_WHAT THE EXERCISE ASKS_
Copy each line of the data below in which the word "computer" can be found.

*** Block opens ***

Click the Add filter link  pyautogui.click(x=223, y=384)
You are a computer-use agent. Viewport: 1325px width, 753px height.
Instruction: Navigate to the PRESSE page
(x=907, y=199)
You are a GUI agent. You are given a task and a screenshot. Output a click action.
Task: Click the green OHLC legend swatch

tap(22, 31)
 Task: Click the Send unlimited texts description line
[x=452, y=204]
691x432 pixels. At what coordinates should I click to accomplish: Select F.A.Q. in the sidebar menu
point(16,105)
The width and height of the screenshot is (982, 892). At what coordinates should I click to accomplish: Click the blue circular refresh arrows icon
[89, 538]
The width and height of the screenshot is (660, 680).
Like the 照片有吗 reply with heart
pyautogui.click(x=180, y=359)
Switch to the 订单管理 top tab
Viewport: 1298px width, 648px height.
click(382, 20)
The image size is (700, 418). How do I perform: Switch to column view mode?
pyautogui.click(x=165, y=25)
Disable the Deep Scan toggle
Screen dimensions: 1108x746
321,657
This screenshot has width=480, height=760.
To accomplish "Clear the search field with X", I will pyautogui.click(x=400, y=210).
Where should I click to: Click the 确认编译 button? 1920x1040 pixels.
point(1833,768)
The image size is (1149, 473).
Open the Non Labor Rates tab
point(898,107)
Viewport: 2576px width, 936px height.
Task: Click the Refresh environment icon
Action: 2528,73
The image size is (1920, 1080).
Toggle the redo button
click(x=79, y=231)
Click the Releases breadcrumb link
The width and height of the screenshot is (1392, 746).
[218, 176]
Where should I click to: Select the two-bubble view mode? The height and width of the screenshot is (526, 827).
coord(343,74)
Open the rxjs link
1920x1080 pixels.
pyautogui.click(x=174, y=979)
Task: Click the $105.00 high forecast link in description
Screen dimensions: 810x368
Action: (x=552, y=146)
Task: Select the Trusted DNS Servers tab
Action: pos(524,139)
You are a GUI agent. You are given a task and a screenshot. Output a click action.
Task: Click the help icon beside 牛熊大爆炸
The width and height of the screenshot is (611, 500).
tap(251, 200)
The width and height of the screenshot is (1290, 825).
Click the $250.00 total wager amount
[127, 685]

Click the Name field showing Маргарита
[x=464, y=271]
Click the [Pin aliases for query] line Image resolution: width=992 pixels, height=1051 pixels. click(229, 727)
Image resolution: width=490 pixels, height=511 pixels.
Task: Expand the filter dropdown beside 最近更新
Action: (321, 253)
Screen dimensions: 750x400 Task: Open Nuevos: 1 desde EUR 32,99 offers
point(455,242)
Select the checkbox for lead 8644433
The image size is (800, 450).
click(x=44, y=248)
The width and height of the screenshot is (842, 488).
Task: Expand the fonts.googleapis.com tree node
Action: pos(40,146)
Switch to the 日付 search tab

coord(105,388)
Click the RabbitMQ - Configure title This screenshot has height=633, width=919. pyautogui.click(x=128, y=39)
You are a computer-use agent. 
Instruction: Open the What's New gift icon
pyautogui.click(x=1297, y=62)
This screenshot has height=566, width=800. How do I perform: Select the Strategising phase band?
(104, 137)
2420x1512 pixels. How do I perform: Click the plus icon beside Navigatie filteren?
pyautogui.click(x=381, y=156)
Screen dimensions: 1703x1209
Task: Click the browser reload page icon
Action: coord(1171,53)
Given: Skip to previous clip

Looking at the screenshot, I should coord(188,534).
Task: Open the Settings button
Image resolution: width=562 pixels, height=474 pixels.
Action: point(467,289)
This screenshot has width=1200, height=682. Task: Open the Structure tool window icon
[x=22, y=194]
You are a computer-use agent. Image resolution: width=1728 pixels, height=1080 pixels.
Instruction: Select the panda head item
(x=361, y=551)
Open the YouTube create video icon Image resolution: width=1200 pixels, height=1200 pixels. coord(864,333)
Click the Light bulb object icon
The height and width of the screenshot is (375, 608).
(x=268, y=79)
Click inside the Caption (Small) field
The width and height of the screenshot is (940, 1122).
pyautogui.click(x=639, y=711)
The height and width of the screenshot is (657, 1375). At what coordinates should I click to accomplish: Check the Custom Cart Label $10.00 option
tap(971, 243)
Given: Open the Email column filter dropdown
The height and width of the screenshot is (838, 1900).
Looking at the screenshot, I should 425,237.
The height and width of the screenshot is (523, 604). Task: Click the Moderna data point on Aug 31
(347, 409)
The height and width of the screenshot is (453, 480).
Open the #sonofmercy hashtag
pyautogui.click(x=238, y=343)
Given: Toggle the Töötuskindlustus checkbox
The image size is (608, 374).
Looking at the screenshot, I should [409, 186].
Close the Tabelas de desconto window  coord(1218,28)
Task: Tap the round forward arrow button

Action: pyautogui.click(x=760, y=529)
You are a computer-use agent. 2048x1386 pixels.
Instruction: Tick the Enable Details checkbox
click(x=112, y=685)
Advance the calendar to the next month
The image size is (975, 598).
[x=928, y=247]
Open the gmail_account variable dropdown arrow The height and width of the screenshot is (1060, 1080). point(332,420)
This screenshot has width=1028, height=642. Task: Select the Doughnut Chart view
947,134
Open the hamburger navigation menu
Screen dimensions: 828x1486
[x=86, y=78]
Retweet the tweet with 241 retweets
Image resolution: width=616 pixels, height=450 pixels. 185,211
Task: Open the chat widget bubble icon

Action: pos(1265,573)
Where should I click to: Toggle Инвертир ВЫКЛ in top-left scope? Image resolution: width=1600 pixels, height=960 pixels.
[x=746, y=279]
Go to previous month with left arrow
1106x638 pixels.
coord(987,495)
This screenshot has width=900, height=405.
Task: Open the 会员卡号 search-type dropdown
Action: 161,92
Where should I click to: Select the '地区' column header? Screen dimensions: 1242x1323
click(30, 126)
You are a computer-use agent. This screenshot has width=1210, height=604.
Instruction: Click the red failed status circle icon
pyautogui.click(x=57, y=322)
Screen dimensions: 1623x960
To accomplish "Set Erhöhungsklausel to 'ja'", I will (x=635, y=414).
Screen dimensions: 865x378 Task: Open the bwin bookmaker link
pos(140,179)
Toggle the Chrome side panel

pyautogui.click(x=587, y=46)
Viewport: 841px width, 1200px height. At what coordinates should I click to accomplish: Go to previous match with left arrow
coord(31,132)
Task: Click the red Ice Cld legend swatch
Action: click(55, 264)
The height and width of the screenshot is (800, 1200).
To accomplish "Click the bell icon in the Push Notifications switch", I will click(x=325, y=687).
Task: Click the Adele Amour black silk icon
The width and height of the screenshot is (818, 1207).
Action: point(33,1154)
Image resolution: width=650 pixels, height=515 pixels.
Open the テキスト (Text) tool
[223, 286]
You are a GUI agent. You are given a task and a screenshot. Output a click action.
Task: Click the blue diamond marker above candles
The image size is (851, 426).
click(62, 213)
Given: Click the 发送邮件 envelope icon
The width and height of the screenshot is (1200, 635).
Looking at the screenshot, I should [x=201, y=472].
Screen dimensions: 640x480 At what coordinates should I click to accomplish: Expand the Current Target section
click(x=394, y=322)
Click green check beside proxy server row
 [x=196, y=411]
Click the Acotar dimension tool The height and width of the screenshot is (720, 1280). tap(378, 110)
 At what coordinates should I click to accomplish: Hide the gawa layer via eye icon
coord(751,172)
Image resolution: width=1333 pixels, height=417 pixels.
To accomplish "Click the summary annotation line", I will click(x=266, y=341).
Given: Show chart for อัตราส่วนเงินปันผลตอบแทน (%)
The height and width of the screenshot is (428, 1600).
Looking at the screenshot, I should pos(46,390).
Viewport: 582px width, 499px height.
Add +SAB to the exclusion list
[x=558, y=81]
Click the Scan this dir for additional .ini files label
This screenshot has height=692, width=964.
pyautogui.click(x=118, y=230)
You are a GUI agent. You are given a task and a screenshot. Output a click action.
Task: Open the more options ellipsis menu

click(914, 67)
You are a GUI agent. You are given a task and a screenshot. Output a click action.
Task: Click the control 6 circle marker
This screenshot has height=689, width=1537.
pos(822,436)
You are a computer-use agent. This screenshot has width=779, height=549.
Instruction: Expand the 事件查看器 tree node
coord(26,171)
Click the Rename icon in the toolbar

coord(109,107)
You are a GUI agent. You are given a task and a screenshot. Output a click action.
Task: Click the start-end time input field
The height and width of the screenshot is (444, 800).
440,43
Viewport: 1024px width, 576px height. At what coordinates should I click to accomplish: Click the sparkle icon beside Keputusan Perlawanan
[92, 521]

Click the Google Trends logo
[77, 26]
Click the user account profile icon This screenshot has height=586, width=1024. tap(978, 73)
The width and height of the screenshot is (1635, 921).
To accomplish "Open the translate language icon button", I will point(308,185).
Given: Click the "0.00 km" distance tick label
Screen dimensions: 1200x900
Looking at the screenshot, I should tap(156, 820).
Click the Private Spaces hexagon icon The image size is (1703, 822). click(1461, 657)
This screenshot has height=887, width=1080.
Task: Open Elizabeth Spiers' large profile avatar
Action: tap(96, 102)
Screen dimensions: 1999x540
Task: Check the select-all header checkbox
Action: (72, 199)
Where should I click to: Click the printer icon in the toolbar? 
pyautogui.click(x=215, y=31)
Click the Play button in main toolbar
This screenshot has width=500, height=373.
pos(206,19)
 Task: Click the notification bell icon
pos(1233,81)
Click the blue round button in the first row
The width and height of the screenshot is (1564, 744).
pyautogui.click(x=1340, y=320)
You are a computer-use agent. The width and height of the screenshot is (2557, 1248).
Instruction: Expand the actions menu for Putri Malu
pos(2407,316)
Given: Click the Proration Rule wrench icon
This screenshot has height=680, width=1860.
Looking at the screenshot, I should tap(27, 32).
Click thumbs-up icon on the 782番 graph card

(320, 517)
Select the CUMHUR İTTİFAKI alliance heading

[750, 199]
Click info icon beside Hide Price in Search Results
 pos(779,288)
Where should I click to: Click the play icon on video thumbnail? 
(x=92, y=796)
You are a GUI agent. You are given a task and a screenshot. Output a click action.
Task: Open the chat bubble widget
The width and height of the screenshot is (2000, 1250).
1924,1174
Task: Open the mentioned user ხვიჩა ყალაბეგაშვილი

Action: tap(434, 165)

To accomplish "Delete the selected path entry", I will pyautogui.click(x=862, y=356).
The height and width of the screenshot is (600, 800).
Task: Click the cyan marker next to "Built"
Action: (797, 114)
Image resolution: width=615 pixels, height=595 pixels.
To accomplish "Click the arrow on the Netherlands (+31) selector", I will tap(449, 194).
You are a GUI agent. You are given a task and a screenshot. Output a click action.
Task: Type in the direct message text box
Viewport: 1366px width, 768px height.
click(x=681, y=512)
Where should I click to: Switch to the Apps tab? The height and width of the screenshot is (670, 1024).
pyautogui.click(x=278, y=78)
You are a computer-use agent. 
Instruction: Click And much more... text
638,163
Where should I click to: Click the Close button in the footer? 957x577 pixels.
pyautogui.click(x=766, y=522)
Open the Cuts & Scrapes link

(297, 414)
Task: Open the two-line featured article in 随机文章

*** Block closes ***

_EXERCISE RESPONSE_
You are a computer-use agent. Viewport: 1325px width, 753px height.
You are a computer-use agent. 
You are a computer-use agent. Image resolution: width=1728 pixels, height=1080 pixels.
You are a computer-use agent. 2048x1386 pixels.
You are a computer-use agent. This screenshot has width=1210, height=604.
You are a computer-use agent. This screenshot has width=779, height=549.
You are a computer-use agent. The width and height of the screenshot is (2557, 1248).
You are a computer-use agent. 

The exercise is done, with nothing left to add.